There are moments when I think I’m smart. A list of my majors, accomplishments, projects, GPA, activities, community service, all scrunched together on a tiny eight by eleven sheet of paper to delineate to you that I’m smart. I’ve learned about Gauss’ law of magnetic fields and Wave Particle Duality, taken classes about beam deformation and analytical mechanics, studied hours for exams on sequences and series and systems. I’m doing all of this to convince you that I know what I’m doing, that I have some sort of grasp on how life works.
But then I remember that I had to look up how to use a can opener on YouTube the other week. There I was with my unopened can of beans, frustrated and famished, disgusted with my incompetence over such an elementary task. Now, I admit that my ineptitude may be attributed to some combination of my somewhat sheltered upbringing and lack of common sense, and is by no means a testimony to my generation. But it says here on paper that I’m supposed to be smart.

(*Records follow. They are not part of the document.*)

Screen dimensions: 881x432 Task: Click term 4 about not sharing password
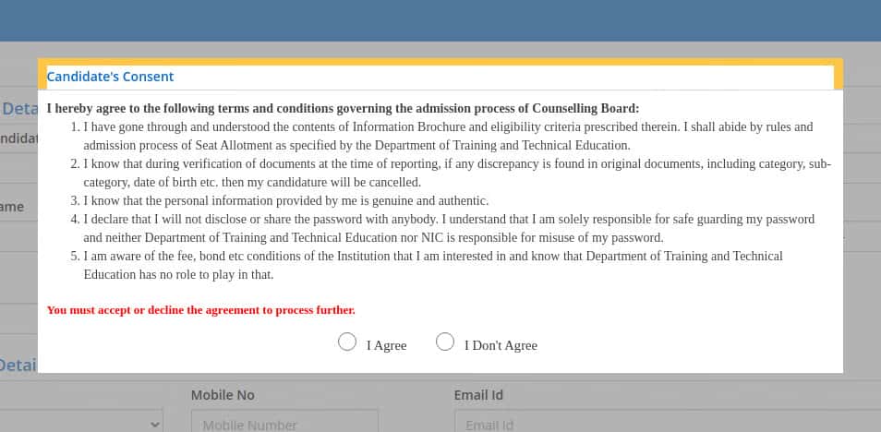click(x=442, y=228)
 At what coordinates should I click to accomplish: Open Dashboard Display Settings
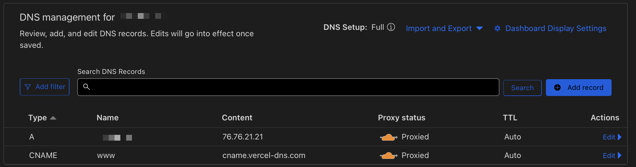tap(555, 28)
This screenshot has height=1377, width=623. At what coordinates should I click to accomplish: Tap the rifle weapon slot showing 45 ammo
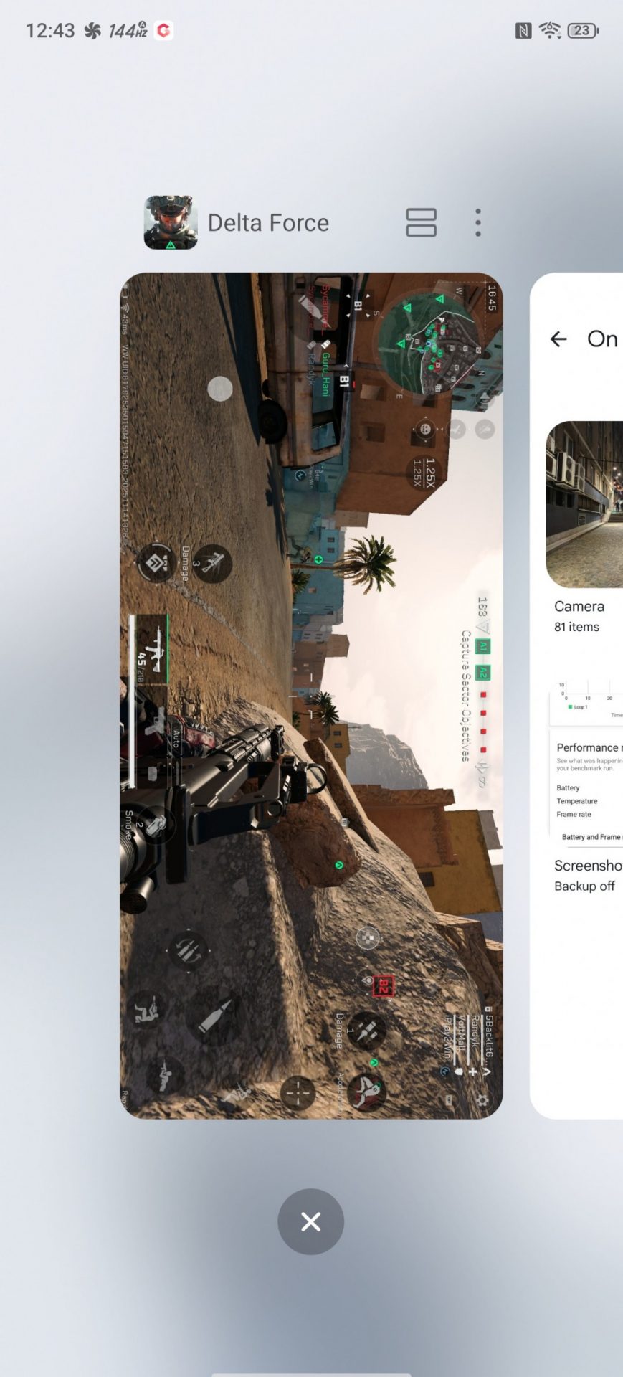pos(149,650)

At WPI, we have this message engrained in our heads: Theory and Practice. This idea that understanding theory and teachings and ideas will give us this innate ability to perform and succeed. The Greek word “praxis” refers to freely engaged-in activity by which a theory, lesson, or skill is practiced, embodied, or realized. Aristotle believed there were three basic human activities: theoretical, whose goal is knowing the truth; productive, whose goal is making the beautiful; and practical, whose goal is doing the good. Theoretical thinking pursues knowledge for its own sake; productive activity refers to humans as artisans; practical activity concerns humans as moral and social beings trying to the right thing.

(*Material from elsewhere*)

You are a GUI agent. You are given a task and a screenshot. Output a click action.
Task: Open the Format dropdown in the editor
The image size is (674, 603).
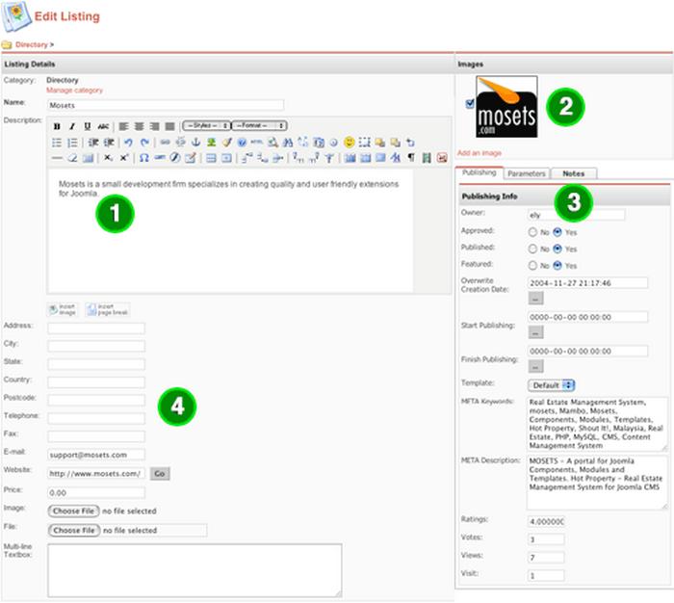[258, 126]
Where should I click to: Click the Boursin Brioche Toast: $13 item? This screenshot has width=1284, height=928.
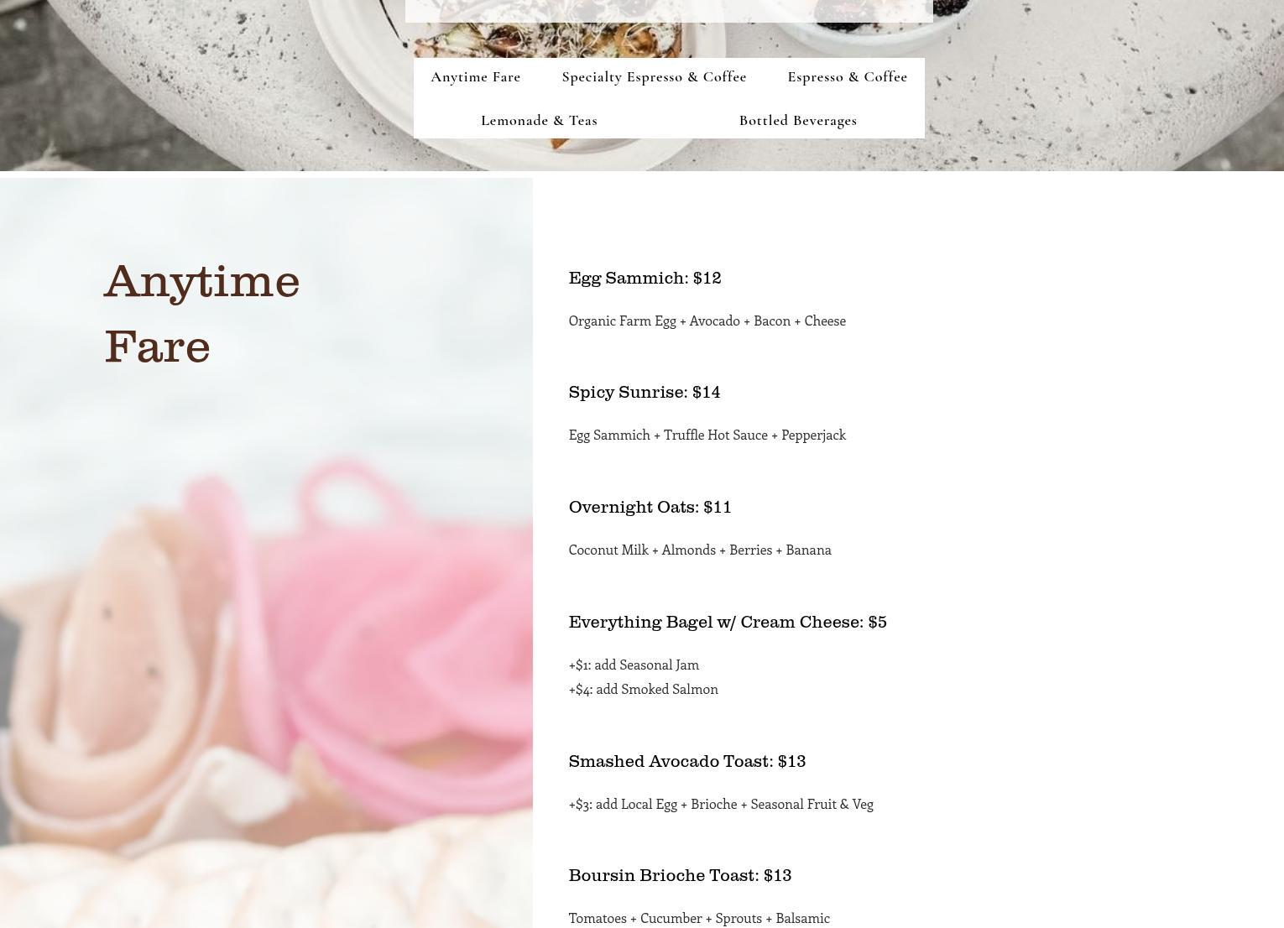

Aristotle thought that the idea of moral habits bridged the gap between, for instance, theoretical knowledge of whatever action was being proposed. And while this analysis is no doubt insightful, I can’t help but see a problem with it. My problem is that I can’t shake the fact that I don’t feel like I ever know what I’m doing, regardless of the degree of my theory. Because, when it comes down to it, I'm studying to be an engineer and am still incapable of operating a can opener.
When I think about any possible career path I might take, I’m overwhelmed by all the things I don’t know how to do. Right now, I have this idea that Future Rachel is going to learn all the things that I don’t know about. Somewhere down the line, I’ll understand taxes and 401K’s and how to change a tire and cook a meal from scratch. Somewhere down the line, IKEA will be my favorite store and I’ll know what owning a vacuum cleaner is like. All of these things seem so far off, but Future Rachel will get them done. I’m sure of it. I think.

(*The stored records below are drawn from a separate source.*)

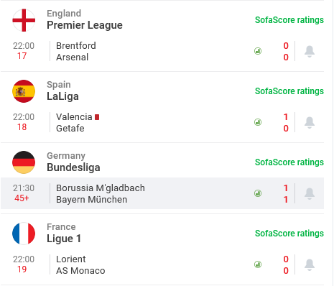Go to the Bundesliga league title
Screen dimensions: 334x286
point(73,167)
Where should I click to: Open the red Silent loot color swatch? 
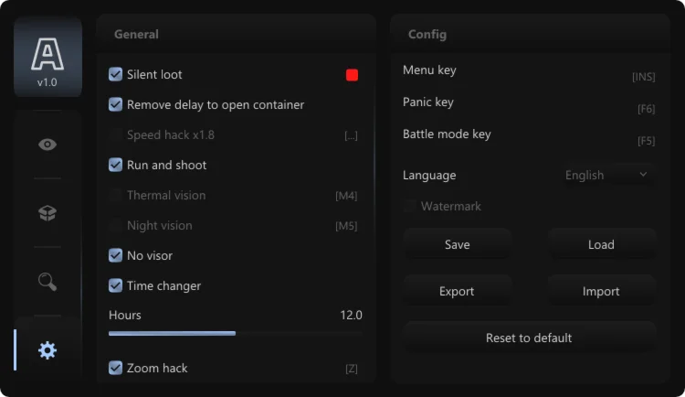[x=352, y=75]
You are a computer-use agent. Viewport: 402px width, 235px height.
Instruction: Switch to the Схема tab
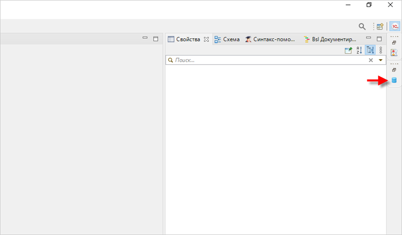[227, 39]
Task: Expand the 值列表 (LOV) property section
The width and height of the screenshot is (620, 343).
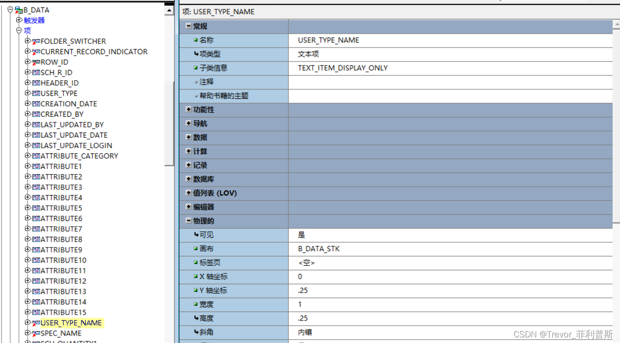Action: 189,193
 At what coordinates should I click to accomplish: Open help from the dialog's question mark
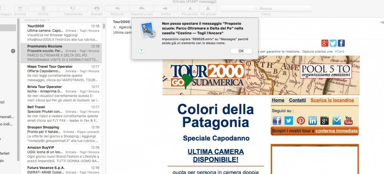(141, 51)
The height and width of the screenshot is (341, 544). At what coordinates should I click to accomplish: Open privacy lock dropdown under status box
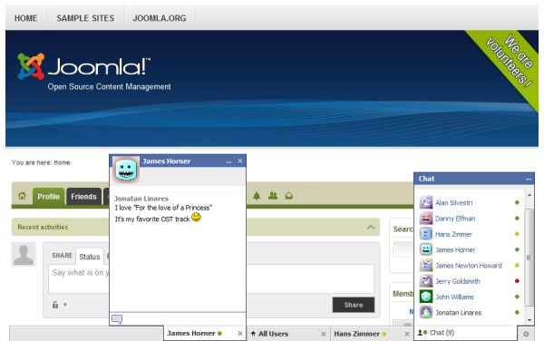59,305
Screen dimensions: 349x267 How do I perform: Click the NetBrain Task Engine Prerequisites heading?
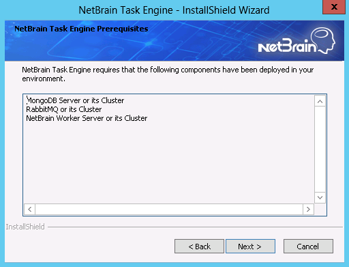coord(81,29)
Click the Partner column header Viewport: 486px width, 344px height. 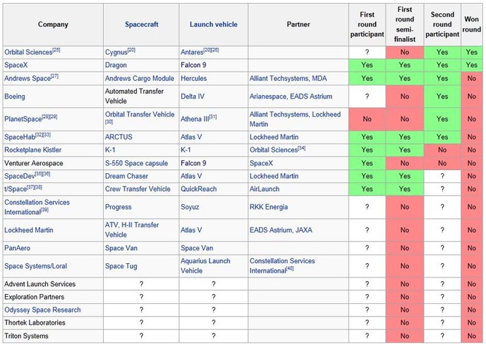pyautogui.click(x=299, y=25)
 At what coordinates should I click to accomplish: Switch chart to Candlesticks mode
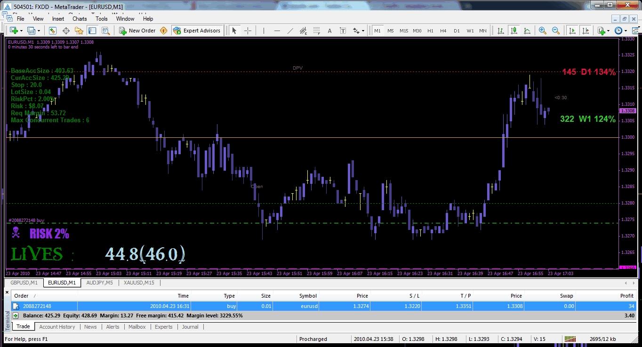coord(514,31)
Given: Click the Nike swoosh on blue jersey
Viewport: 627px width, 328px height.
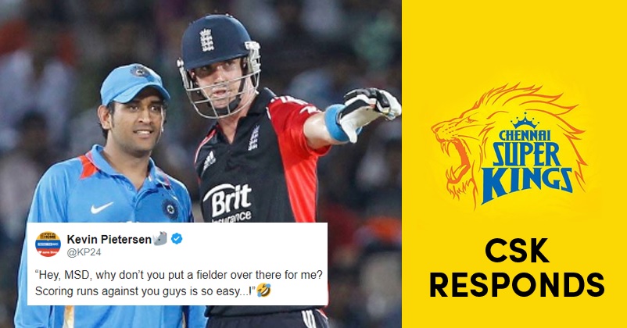Looking at the screenshot, I should (x=101, y=208).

It’s not really about the can opener at all, though. What’s worrying me is this crushing fear that I won’t be prepared for exactly every situation that comes my way, whether it be in a career, at home, or at school. I know about Gauss’ law but I can’t tell you what I really know. My resume says I’m Qualified but I’m telling you I’m scared. Maybe I’m not the only one that’s feeling like this, and Dear God I hope I’m not. And maybe by the time I graduate someone will put up a whole series on YouTube about how to navigate the real world. How to bridge the gap between theory and practice. For now, however, I'll be staying away from canned goods until further notice.